O Kilimanjaro, na Tanzânia: pico mais alto da África possui quase 6000 metros e é o cartão postal do país - Getty Images
O Kilimanjaro, na Tanzânia: pico mais alto da África possui quase 6000 metros e é o cartão postal do país Imagem: Getty Images

Da BBC

17/09/2017 08h17

Vinte pessoas foram presas neste sábado no arquipélago de Zanzibar, região semi-autônoma sob controle do governo da Tanzânia. Os presos são acusados de serem homossexuais, o que é crime no país. A informação é da polícia local.

Ao todo, 12 mulheres e oito homens foram presos. Eles estavam em um hotel, onde participavam de um treinamento sobre a prevenção ao HIV/Aids.

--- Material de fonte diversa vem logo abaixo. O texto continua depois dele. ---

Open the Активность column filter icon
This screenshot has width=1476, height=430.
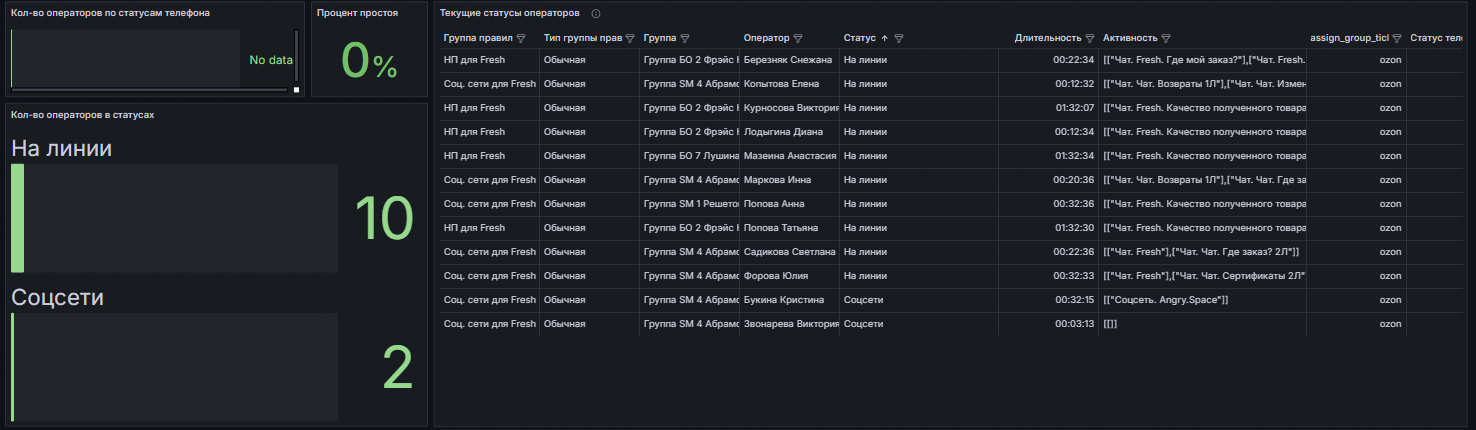tap(1166, 39)
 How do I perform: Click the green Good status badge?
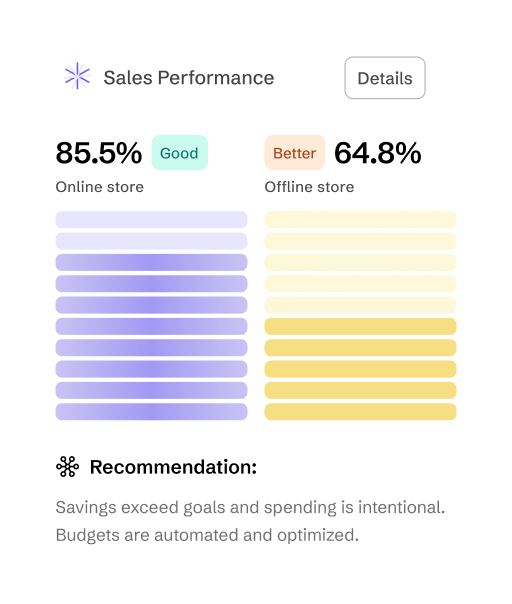(180, 153)
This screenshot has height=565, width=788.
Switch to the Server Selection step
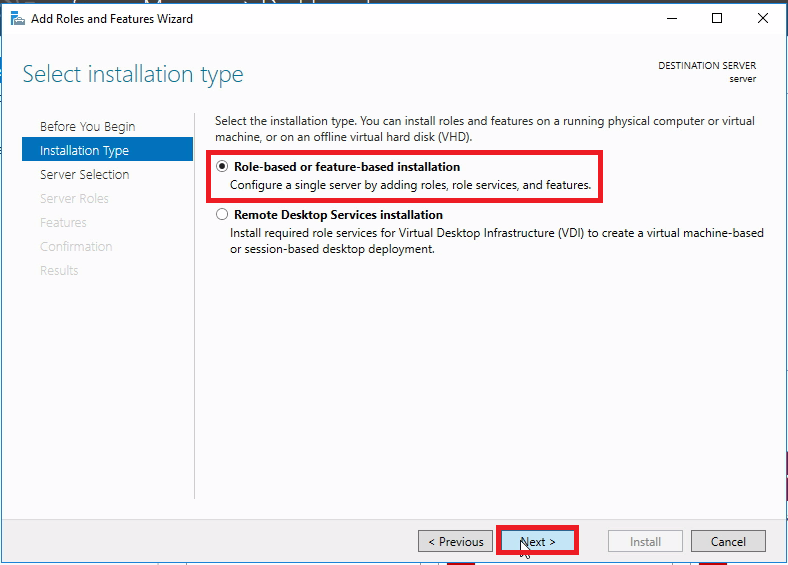[x=84, y=174]
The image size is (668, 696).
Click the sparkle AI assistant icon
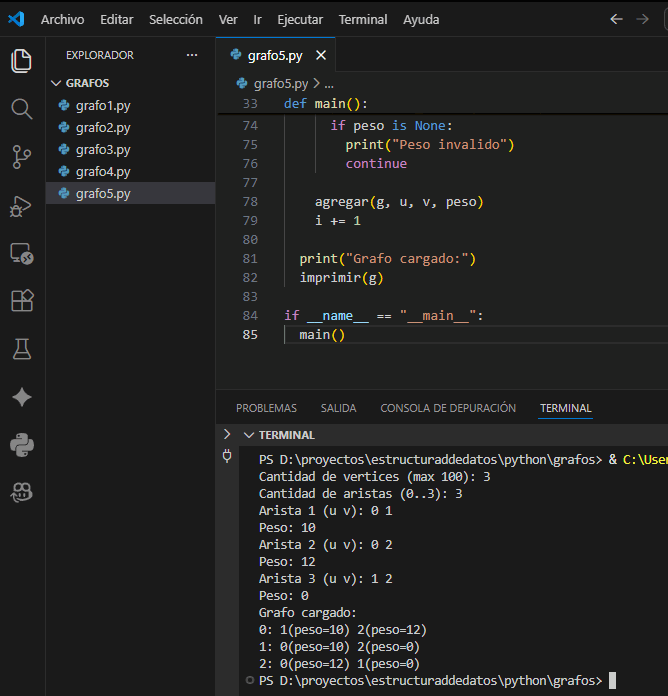pos(21,397)
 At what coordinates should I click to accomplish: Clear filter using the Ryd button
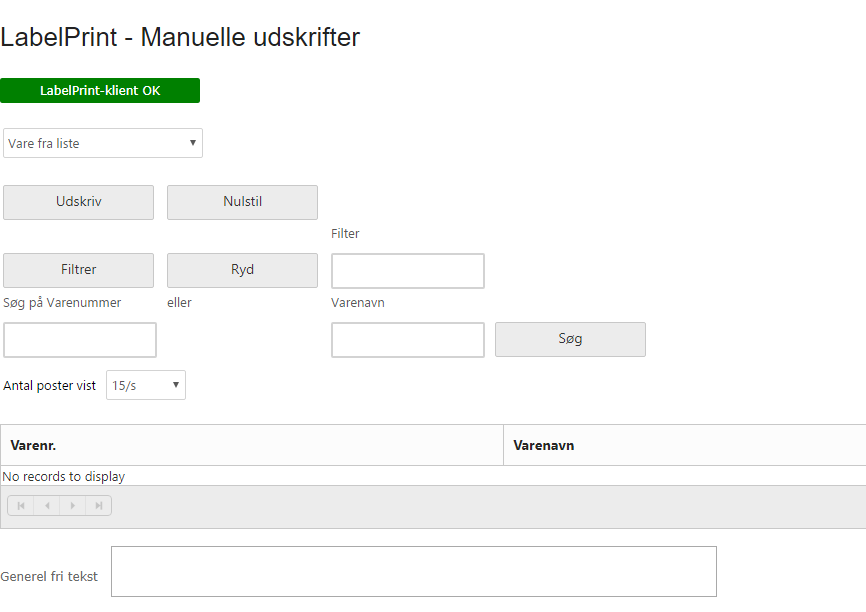242,270
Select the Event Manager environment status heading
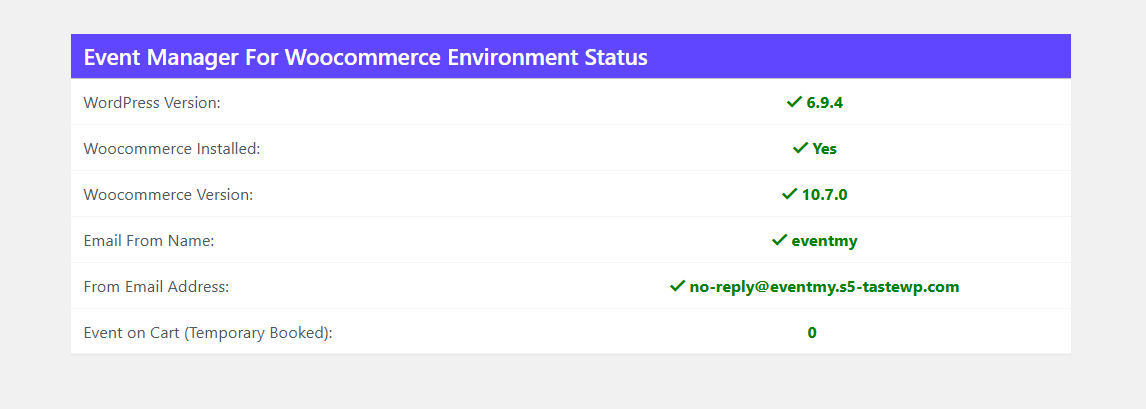 [x=365, y=57]
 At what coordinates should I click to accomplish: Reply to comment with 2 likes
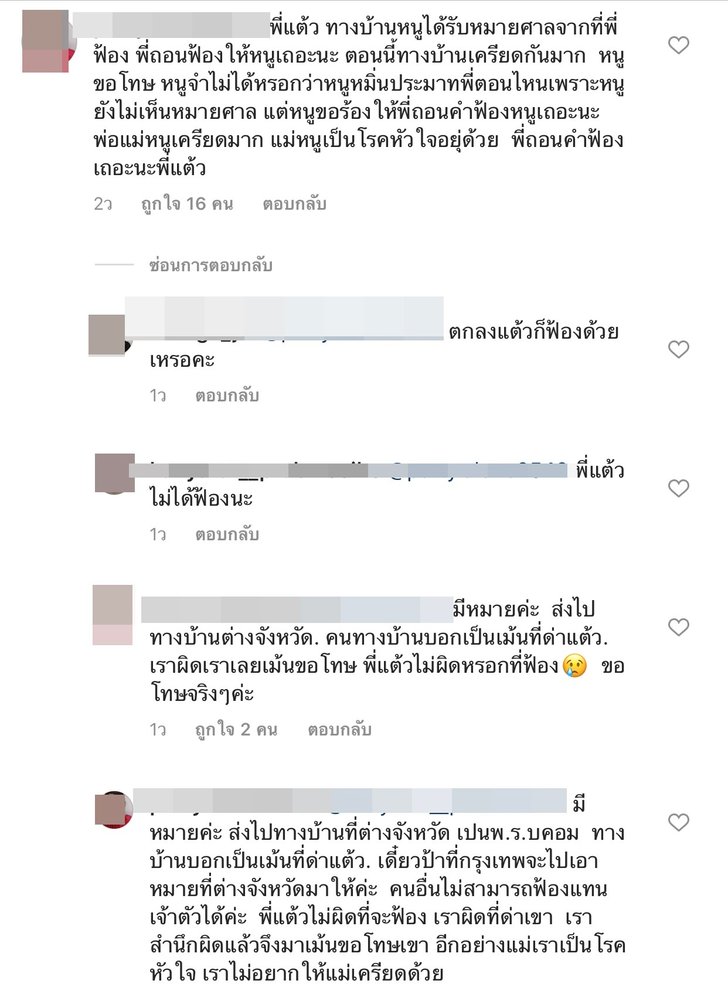coord(339,729)
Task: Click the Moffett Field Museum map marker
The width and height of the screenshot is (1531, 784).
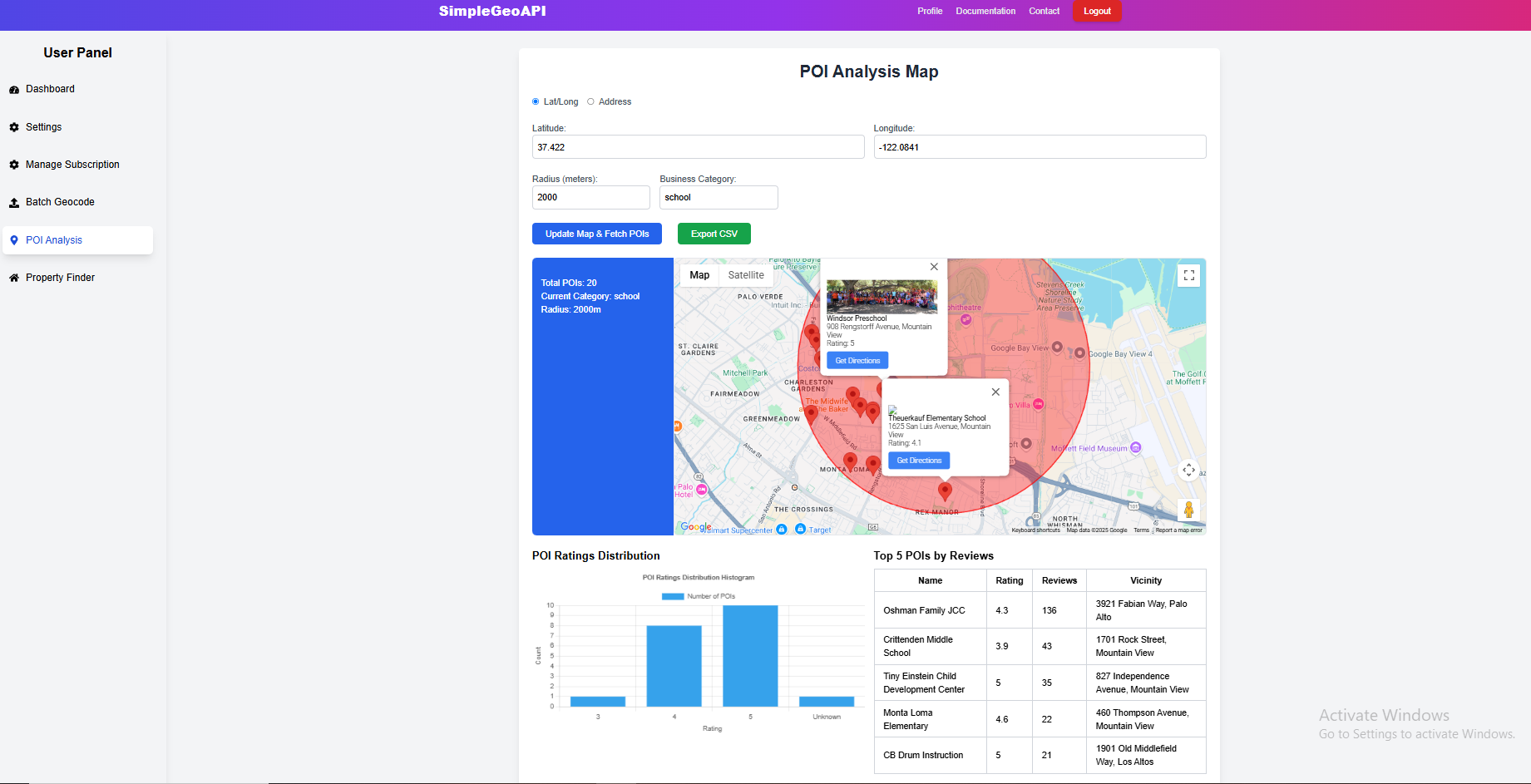Action: coord(1135,448)
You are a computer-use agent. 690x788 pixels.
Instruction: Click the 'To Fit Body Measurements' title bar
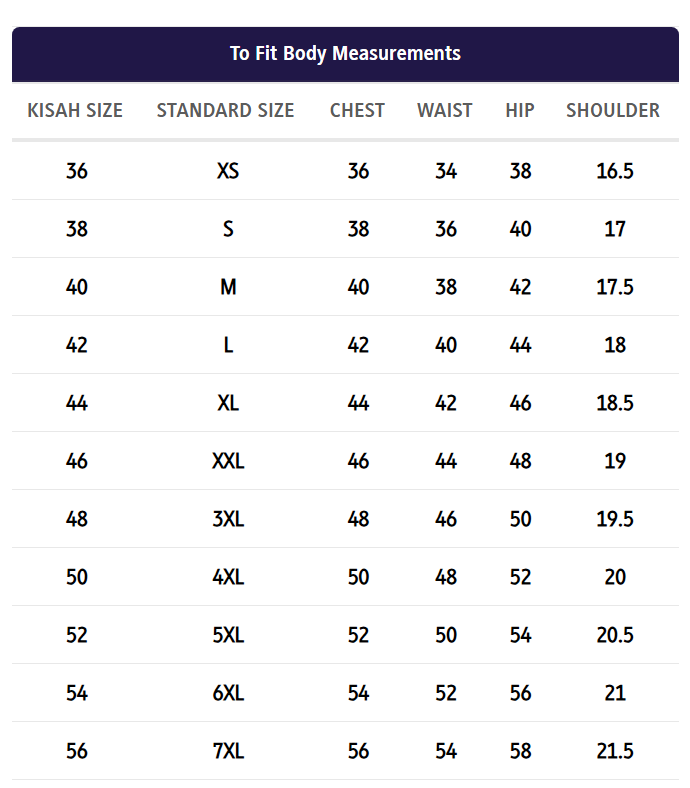pyautogui.click(x=345, y=53)
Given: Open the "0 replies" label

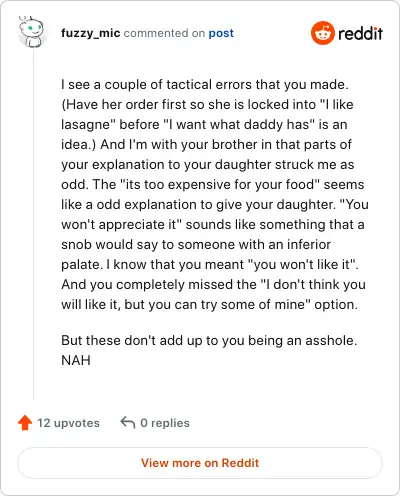Looking at the screenshot, I should pyautogui.click(x=165, y=423).
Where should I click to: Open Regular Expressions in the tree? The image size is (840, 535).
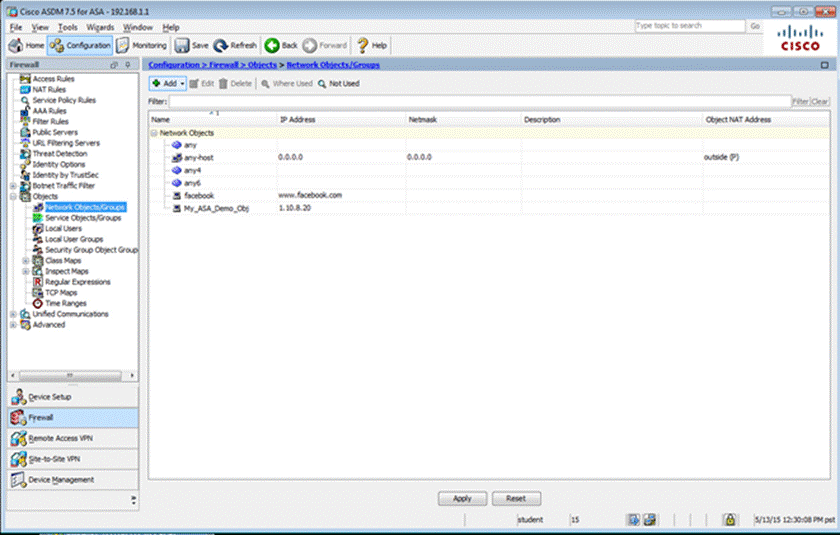(73, 282)
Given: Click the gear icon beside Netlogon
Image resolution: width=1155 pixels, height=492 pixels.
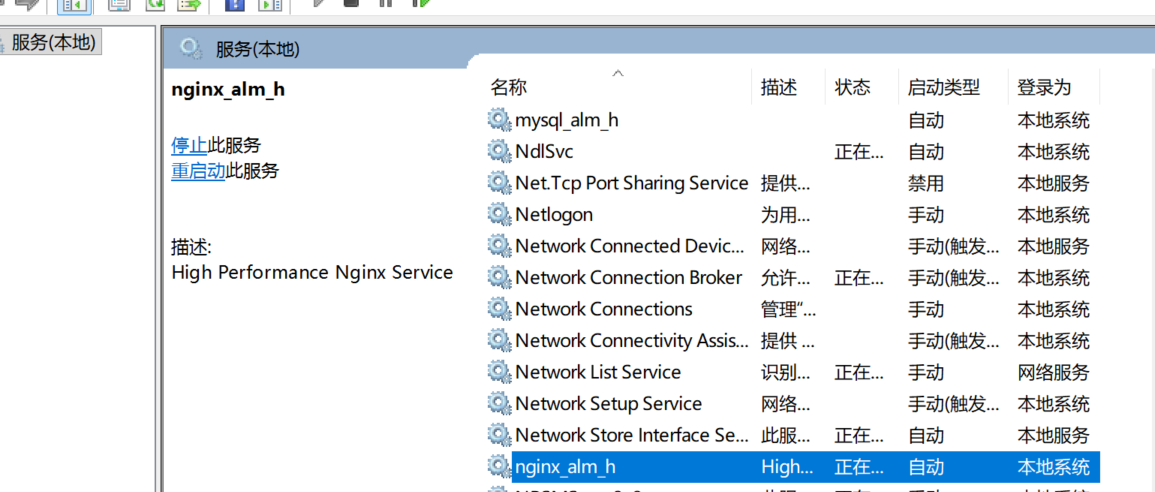Looking at the screenshot, I should pos(499,214).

No começo do ano, o governo da Tanzânia proibiu que clínicas privadas oferecessem tratamento para o HIV/Aids. A alegação era de que o serviço encorajava o sexo gay.

O sexo gay entre homens é punido com até 30 anos de cadeia no país.

"Eles estão envolvidos em práticas homossexuais. Nós os prendemos e estamos ocupados interrogando-os neste momento. A polícia não pode fazer vista grossa para esta prática", disse ontem à TV estatal do país o chefe da polícia local, Hassan Ali Nasri.

Na última sexta-feira, um dirigente do Ministério da Saúde local prometeu ao Congresso do país "lutar com todas as nossas forças contra os grupos que promovem a homossexualidade", segundo a agência AFP.

Em julho de 2016, o governo também baniu a importação e as vendas de lubrificantes sexuais. O ministro da Saúde disse à época que este tipo de produto encorajava a prática homossexual e, portanto, disseminava o vírus do HIV.

Apesar da proibição, a população da Tanzânia era uma das mais tolerantes com a homossexualidade até recentemente. Isto começou a mudar quando o governo assumiu um discurso anti-gay mais radical, dizem correspondentes estrangeiros no país.